Day Twelve- Dan's First Blog and a Summary by Moi


Introduction
Hello lovely readers/listeners of The Meta(phorical) Beard blog/podcast! I am called by many names (not just a Mighty Boosh Shaman reference, I actually am known by a few) Dan/Daniel/Roo/Reuben/Dandan/Rooroo/Oi/. I be Sean’s brother who appeared on the podcast with him, if you didn't listen to the podcast then hi *waves*. This probably wont be long or that interesting or to be honest, content ridden. But! What it will be is maybe something about something and most probably just a set of rambly rambles at the momento.

Oh look a Blog...
I’ve been trying to write something for a day in the blog for many many days. I started with a few different ideas, different subjects, different moods, but nothing has really kept my attention longer than 10 mins (and the same will probably happen right now while writing this).
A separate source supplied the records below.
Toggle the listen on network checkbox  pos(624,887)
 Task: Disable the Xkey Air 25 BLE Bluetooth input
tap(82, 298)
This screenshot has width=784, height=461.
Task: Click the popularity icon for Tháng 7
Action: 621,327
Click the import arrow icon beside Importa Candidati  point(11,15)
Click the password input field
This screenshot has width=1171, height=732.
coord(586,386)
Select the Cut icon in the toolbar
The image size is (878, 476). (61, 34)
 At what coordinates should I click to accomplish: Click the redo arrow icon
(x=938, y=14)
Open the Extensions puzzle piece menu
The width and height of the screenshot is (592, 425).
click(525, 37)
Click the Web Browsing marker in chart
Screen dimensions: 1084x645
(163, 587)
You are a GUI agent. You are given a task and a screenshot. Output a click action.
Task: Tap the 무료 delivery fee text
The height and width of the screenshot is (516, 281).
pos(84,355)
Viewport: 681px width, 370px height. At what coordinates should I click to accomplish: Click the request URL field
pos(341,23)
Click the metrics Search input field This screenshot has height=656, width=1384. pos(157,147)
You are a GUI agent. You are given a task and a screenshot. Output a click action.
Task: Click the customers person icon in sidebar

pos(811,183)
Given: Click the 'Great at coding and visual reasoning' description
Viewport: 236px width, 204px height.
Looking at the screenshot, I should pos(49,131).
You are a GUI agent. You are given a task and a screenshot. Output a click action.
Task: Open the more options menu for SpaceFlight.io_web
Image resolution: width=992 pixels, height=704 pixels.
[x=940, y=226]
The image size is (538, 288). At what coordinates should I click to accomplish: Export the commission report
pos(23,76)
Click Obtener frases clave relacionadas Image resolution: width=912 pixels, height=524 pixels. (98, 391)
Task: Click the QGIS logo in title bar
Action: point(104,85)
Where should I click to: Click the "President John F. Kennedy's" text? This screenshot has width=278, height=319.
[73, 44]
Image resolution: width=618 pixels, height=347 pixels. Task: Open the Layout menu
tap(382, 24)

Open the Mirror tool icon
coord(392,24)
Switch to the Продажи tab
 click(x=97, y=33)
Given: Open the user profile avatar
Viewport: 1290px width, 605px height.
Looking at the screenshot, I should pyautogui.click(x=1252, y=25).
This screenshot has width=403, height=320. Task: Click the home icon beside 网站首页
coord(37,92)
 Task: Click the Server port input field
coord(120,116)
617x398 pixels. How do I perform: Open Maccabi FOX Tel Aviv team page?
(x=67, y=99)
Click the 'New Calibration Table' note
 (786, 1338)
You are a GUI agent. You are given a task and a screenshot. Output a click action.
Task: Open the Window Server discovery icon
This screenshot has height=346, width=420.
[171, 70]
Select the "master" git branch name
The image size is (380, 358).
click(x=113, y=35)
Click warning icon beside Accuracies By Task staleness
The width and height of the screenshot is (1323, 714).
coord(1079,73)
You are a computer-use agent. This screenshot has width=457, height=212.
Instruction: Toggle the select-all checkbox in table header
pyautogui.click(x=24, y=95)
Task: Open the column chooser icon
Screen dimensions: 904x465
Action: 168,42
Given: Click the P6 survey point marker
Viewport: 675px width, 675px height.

The problem with me writing about a subject or an opinion about something is that once I’ve written it, I read it back and think ‘huh yea it wasn't a really big deal’ or something in that floaty A.D.H.D manner and oh look a butterfly...

Picture this right...
So, I’ll probably start doing a quick small illustration for each of Sean’s blogs if i get the time and if they provide me with the mental imagery, so watch out for those slowly being posted. Also we’ll hopefully be doing another podcast soon, it might be the Sunday this time instead of the Saturday so if you liked the first one then you’re in luck, if you didn't then why not? Kidding. We also have some audio that is pretty freaky that I won’t reveal now but while editing we were shocked to find that we may have angered the spirits, so listen in to hear that as we did edit it out to save it for the next podcast but its spo0o0o0o0oky!
As usual we will discuss and round up the blogs from the week before, hopefully we will be cutting down the amount of ridiculous segways (which i can only apologize for and apologize to the people who were confused to why we kept mentioning a 2 wheel vehicle).  I’m going to compile little things throughout the last podcast and Seanisms from everyday life to attack him with for revenge for the winding up I took last time (and yes I was bitten by the dog next door and yes it was horrible and I was scared of dogs for a while, thank you Sean for bringing it up in a comedy sense)

Summary (By Sean)
No problem Dan! I really appreciate my brother covering my arse with this blog, even though it’s a day late. I’ve had a really busy few days doing photography and causing a bit of mischief here and there. I did my stuff at Oliver with Act Now which was a really good show and the afterparty was fun and eventful. I of course managed to offend at least one person *fist pump*. I’ll probably do a blog for that night because it was just quite nuts!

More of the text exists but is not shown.